====== SUPPLIED RECORDS

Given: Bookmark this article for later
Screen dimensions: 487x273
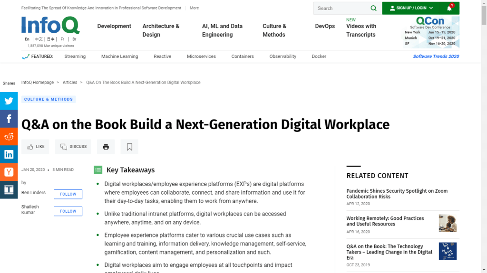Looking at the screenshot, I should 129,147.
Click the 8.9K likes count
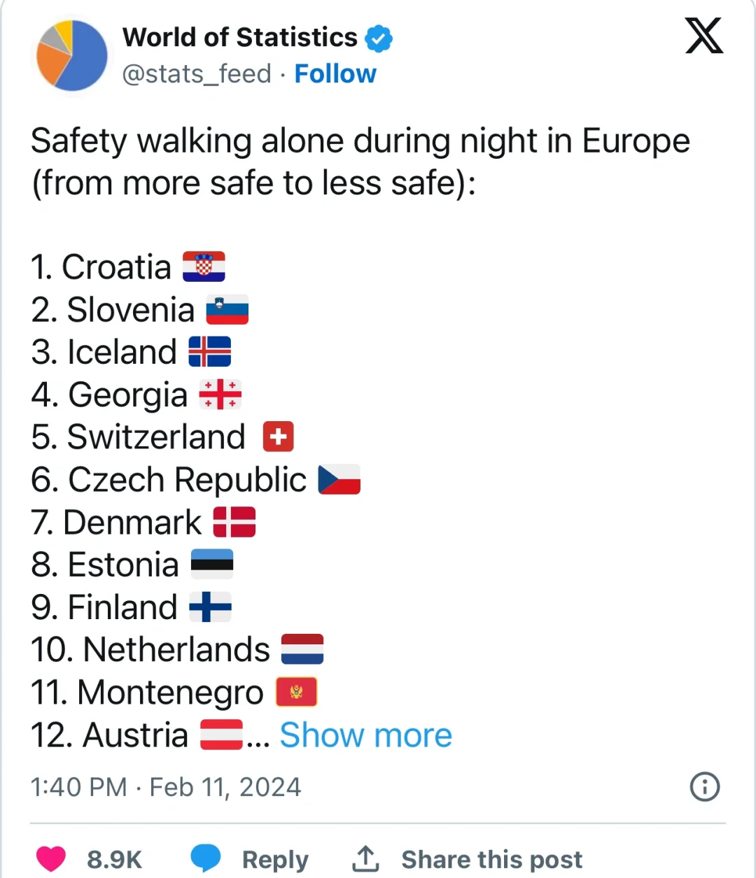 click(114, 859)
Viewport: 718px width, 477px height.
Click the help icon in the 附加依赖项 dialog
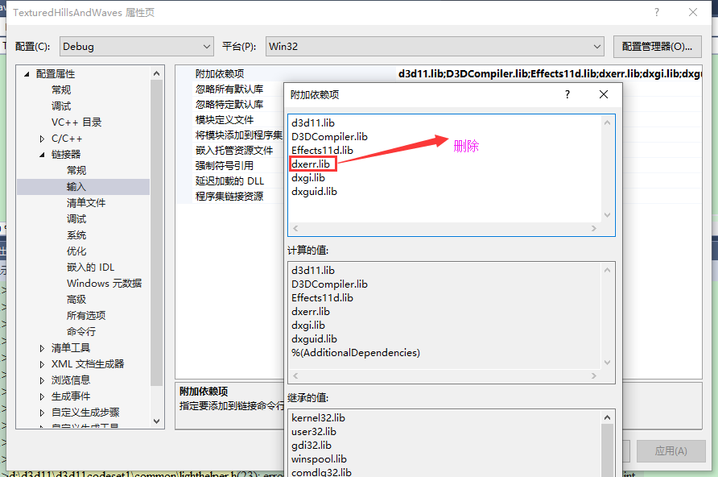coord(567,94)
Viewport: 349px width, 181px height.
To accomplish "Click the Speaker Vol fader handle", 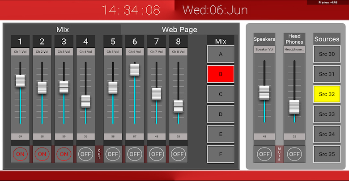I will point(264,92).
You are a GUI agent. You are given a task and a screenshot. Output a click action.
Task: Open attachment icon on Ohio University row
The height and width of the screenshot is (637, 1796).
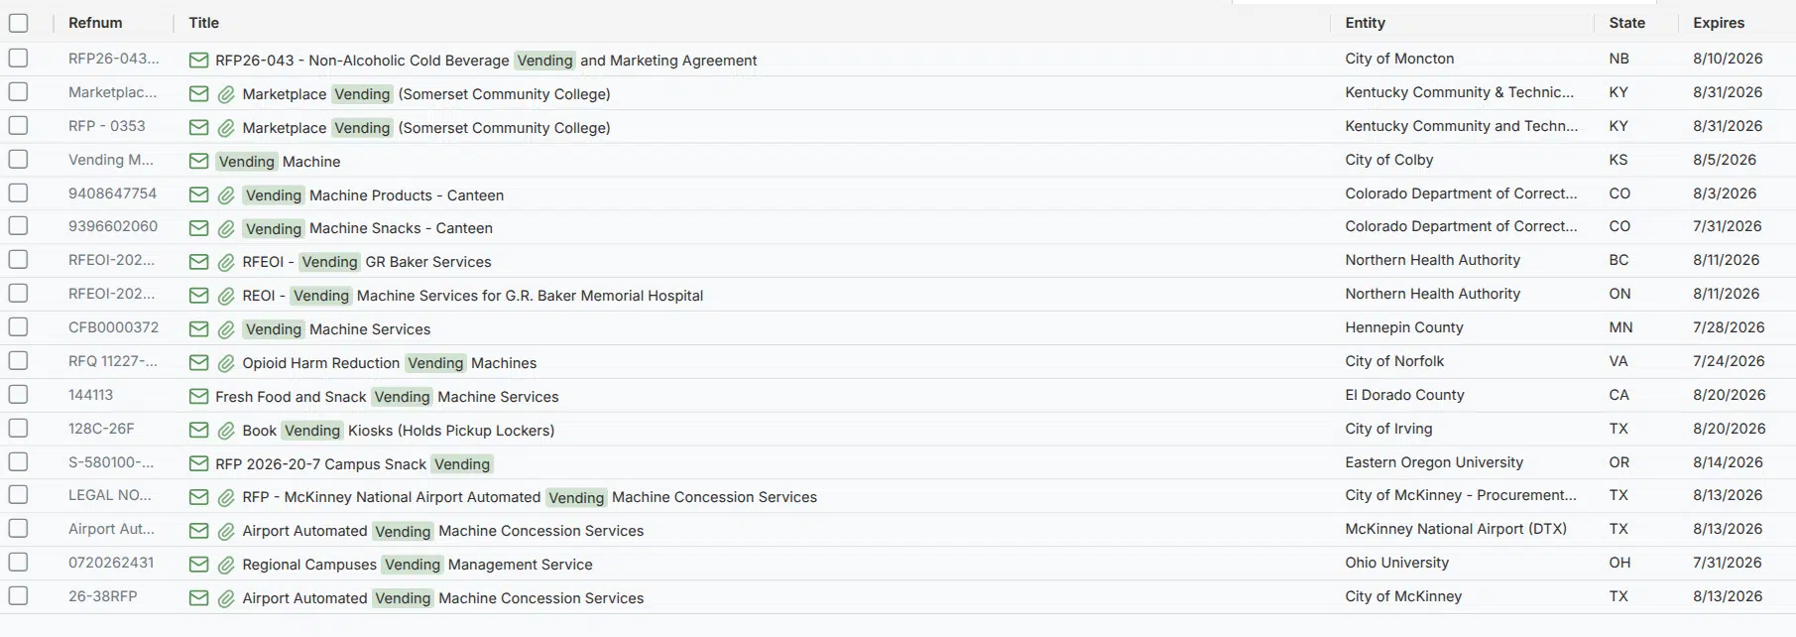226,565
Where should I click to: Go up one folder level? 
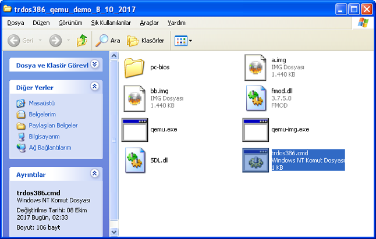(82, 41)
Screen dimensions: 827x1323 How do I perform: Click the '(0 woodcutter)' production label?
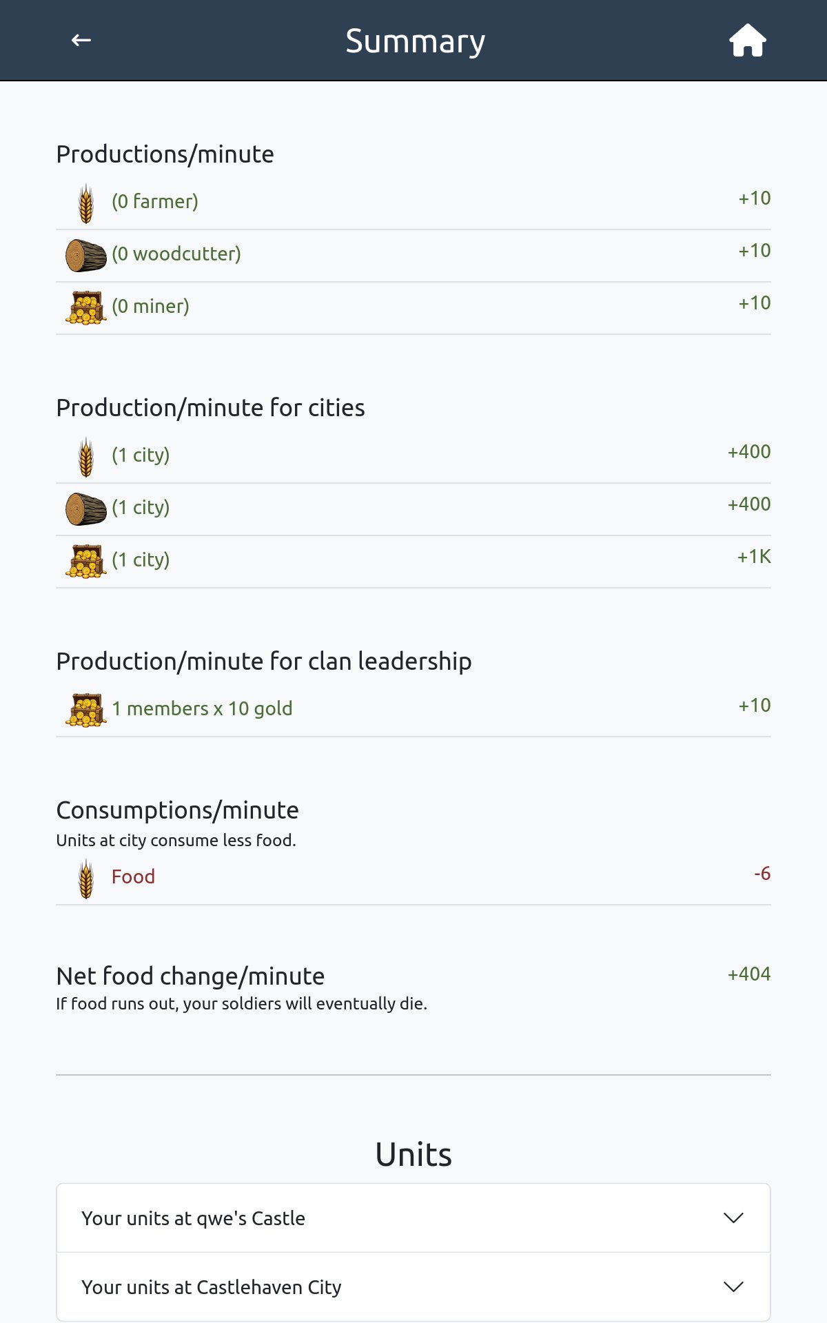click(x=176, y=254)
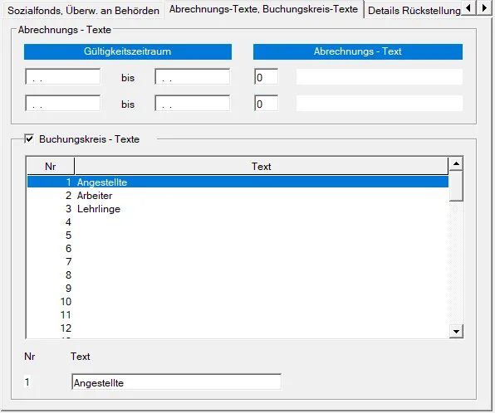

============

WHAT YOU SHOULD DO: Look for the word "Viewport" in every line of the listing and copy the lines that have it.

RESULT BELOW:
Viewport: 718px width, 477px height.
Viewport: 349px width, 181px height.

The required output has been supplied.